Extract to read |
Accountability: just what do we want to measure?

Chris Husbands

Over the last 20 years, secondary school performance measures have had an enormous impact on schools’ behaviour, parental preference and, indeed, local house prices. Published in local and national league tables, they have been based on the proportion of a school’s students who secure 5 A*-C GCSEs in English, mathematics and three other subjects.

Just before Christmas, in what appeared to be a leak of the Government’s review of secondary school accountability, the Daily Telegraph reported that this measure will go, to be replaced with an average points score. For example, 8 points would be given for an A*, 7 for an A and so on. Unfortunately, and hopefully not on the basis of leaks from the DfE, the Telegraph spoilt its story with two schoolboy howlers: first by suggesting that this provided a “more precise calculation of achievement”, rather than a measure of examination attainment, and second by arguing that this would prevent “over-generous marking” by teachers  – clearly, the way scores are reported for accountability purposes says nothing about the assessment methods which make them up.

In principle, it makes good sense to hold schools to account for the progress made by all their pupils rather than the sub-set who achieve the highest grades. On this principle alone, the Telegraph-reported proposal is welcome and a big advance on current arrangements. At present, the grade C threshold encourages schools to focus attention on that threshold to the detriment of other thresholds, and certainly to the detriment of reporting the progress made by all children. Effectively, we have been using a secondary school performance measure which relates to the performance of only three fifths of young people, which may be not unrelated to our ingrained problem of the long tail of low performance. The idea of calculating a points score is an advance.

What to do |
[1] From the article on school accountability, reproduce word for word the part that opens with the words containing "Over the last" and closes with "three other subjects.".
[2] According to the article on school accountability, on what have secondary school performance measures had an enormous impact over the last 20 years? List every item it names.

Supplied material |
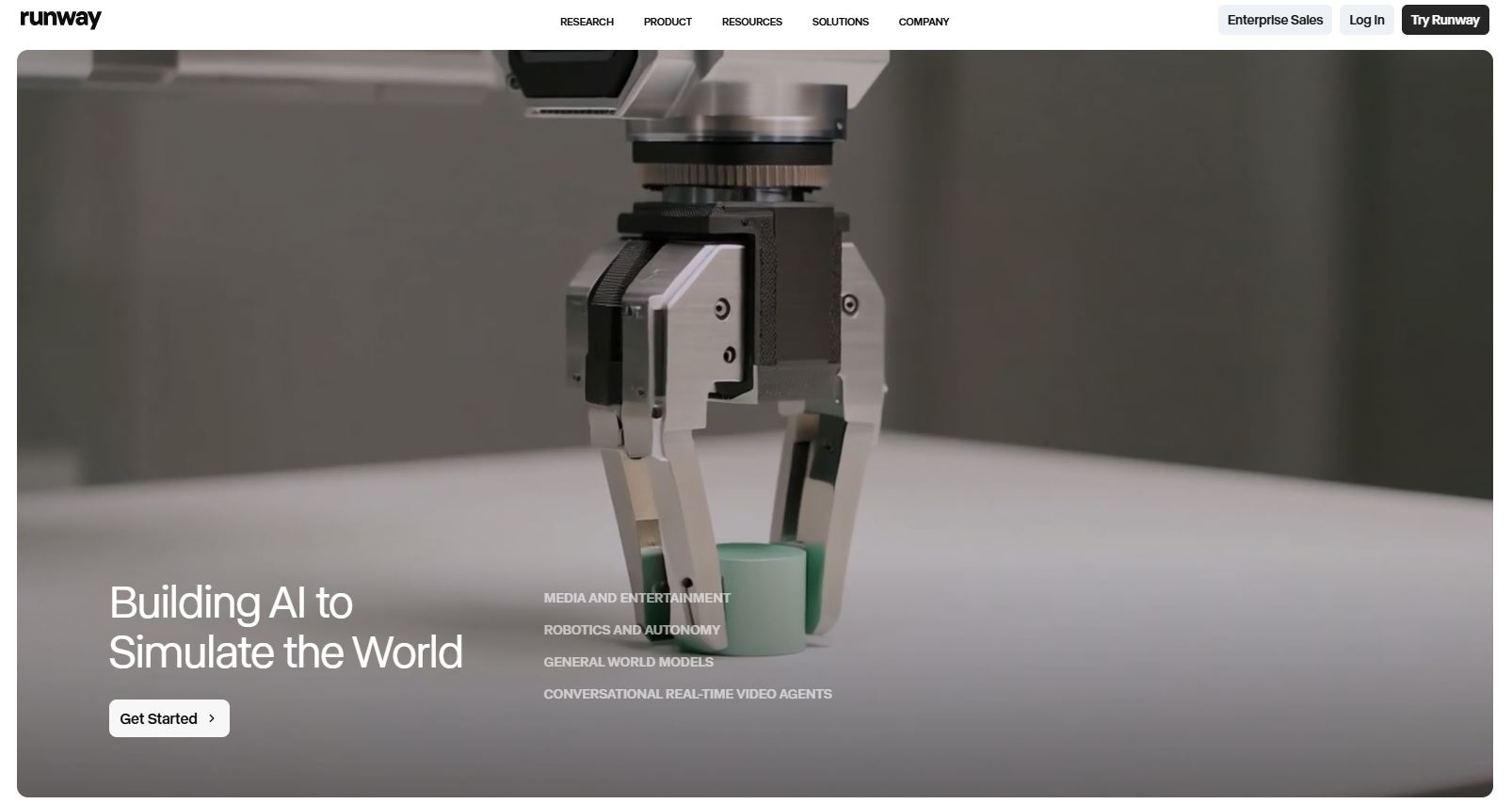The height and width of the screenshot is (804, 1512).
Task: Expand the Product navigation menu
Action: (668, 22)
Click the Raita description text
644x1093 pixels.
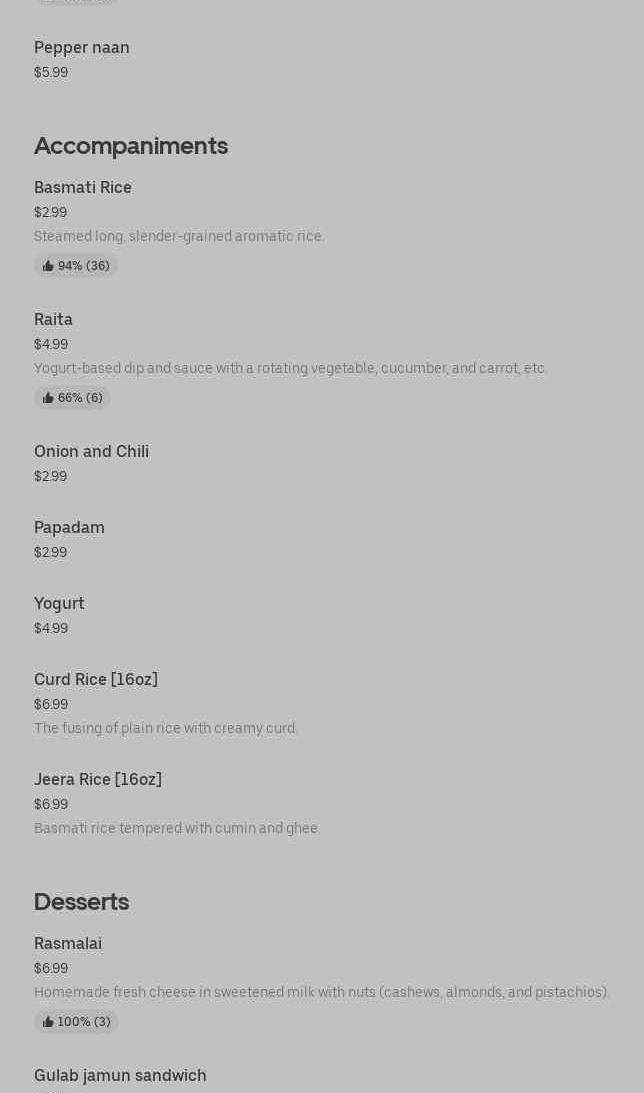[290, 368]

Written answers |
[1]
Over the last 20 years, secondary school performance measures have had an enormous impact on schools’ behaviour, parental preference and, indeed, local house prices. Published in local and national league tables, they have been based on the proportion of a school’s students who secure 5 A*-C GCSEs in English, mathematics and three other subjects.

[2]
- Schools' behaviour
- Parental preference
- Local house prices